Distribution alimentaire : une file de 256 étudiants
Ce matin, 256 étudiants faisaient la queue pour recevoir des produits frais gratuits à Tours, organisée par l'association Les Bonnes Mines. Anna, 20 ans, étudiante en psychologie, fréquente ces distributions une à deux fois par mois pour compléter ses 300 euros mensuels. « Quand tu vois la taille d'un panier à 50 € avant et maintenant, tu ne manges même pas pour une semaine », explique-t-elle.
Une association née de la détresse étudiante
L'association Les Bonnes Mines a vu le jour il y a trois ans et demi après plusieurs malaises d'étudiants affamés à la bibliothèque universitaire. Depuis, la fréquentation explose chaque année. Selon les responsables, un tiers des étudiants sautent régulièrement des repas faute de moyens.
Un budget serré entre loyer et nourriture
Les amis d'Anna touchent entre 570 et 830 euros par mois pour leurs charges, mais cela reste insuffisant. « Il y a tout un calcul, donc forcément ça impacte », confie Anna, qui redoute sa prochaine facture d'électricité. Elle doit jongler entre loyer, électricité et courses, avec des régularisations pouvant atteindre 200 euros.
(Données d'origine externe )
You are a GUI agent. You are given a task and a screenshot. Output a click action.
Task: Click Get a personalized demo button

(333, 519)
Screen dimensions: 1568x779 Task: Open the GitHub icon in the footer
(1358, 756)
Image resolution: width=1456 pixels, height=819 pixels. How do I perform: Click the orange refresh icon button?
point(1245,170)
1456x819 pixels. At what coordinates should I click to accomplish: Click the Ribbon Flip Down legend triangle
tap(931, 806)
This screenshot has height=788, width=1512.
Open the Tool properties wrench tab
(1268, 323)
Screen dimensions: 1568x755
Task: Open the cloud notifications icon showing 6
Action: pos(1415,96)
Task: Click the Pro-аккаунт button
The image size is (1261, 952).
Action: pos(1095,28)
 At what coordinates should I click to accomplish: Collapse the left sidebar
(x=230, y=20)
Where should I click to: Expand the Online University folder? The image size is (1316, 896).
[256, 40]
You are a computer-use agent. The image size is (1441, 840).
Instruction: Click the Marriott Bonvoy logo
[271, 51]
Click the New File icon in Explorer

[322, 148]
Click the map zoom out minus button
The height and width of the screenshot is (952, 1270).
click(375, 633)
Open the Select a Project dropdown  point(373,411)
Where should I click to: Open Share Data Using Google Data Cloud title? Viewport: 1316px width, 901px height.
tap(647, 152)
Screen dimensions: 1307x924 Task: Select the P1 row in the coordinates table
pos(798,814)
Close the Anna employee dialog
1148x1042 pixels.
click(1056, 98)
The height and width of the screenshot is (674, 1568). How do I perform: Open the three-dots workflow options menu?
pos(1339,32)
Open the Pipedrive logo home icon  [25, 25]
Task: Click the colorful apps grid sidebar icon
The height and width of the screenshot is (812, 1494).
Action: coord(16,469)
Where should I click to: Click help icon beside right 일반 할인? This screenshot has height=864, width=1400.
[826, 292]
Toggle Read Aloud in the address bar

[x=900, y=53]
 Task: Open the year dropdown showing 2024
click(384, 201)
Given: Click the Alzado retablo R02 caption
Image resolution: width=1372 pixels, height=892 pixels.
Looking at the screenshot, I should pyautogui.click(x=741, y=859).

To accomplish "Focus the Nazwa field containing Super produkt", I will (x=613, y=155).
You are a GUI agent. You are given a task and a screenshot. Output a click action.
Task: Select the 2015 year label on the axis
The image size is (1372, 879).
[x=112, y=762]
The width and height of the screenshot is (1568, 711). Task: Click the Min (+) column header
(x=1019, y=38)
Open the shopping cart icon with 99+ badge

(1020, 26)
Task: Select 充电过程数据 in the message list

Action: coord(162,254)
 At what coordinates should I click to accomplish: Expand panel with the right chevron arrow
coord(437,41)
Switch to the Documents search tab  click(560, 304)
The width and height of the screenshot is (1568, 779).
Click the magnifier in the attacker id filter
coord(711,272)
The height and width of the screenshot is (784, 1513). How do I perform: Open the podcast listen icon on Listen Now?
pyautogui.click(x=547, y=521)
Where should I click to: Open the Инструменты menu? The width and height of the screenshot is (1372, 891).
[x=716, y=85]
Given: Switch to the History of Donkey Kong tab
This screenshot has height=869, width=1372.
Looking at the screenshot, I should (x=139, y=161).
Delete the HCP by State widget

La précarité fragilise la santé mentale
Le stress lié à ces contraintes financières est constant. « Il y a tout un calcul », répète Anna, qui court une heure par jour pour évacuer la pression. « Ça me permet vraiment de sortir de mon quotidien », dit-elle. Les statistiques sont alarmantes : 46 % des étudiants dépendent financièrement de leurs parents, l'autre moitié doit s'assumer seule. Près d'un étudiant sur deux souffre psychologiquement, et plus d'un sur trois envisage d'abandonner ses études à cause de la précarité.